**PROVIDED RECORDS**

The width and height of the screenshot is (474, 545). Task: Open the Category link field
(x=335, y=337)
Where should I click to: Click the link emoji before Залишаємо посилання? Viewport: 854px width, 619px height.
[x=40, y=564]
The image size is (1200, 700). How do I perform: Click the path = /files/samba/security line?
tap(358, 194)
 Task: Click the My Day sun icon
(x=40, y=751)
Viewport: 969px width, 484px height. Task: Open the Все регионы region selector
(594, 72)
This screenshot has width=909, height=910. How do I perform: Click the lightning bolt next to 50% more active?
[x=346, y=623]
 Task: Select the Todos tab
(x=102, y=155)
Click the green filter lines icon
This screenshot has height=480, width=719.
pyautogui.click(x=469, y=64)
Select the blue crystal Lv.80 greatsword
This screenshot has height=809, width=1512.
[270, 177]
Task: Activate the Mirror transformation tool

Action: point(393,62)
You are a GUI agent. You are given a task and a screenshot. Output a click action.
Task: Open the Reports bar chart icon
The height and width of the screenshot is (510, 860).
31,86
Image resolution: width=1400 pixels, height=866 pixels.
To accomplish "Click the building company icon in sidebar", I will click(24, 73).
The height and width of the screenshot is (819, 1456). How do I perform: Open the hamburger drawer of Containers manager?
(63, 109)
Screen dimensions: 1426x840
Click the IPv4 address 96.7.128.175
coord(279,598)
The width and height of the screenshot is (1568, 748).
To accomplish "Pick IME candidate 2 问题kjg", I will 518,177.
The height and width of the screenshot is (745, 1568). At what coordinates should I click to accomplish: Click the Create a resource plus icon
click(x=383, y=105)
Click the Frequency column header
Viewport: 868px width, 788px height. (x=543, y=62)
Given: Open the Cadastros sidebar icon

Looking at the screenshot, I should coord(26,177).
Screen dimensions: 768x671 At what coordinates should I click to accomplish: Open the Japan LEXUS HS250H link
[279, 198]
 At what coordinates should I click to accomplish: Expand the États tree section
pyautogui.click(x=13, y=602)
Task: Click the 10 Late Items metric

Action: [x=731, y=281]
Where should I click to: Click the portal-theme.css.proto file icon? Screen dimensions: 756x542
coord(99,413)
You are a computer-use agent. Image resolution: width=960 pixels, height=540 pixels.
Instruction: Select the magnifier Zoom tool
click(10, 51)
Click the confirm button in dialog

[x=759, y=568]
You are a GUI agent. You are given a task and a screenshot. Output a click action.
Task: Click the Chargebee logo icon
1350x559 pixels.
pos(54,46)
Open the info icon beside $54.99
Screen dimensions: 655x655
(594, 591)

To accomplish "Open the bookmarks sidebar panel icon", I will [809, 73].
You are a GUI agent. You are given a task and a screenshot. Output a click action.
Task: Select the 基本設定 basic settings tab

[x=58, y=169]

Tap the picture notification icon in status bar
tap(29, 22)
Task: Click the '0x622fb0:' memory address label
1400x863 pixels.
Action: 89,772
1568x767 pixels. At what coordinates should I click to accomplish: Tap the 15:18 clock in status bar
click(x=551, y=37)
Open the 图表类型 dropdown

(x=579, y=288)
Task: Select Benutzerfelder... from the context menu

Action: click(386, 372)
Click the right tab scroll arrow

**AIM OF THE TASK**
For the word "resolution", report how many lines of the records contain it; respond with the number only.

**PROBLEM SOLUTION**
2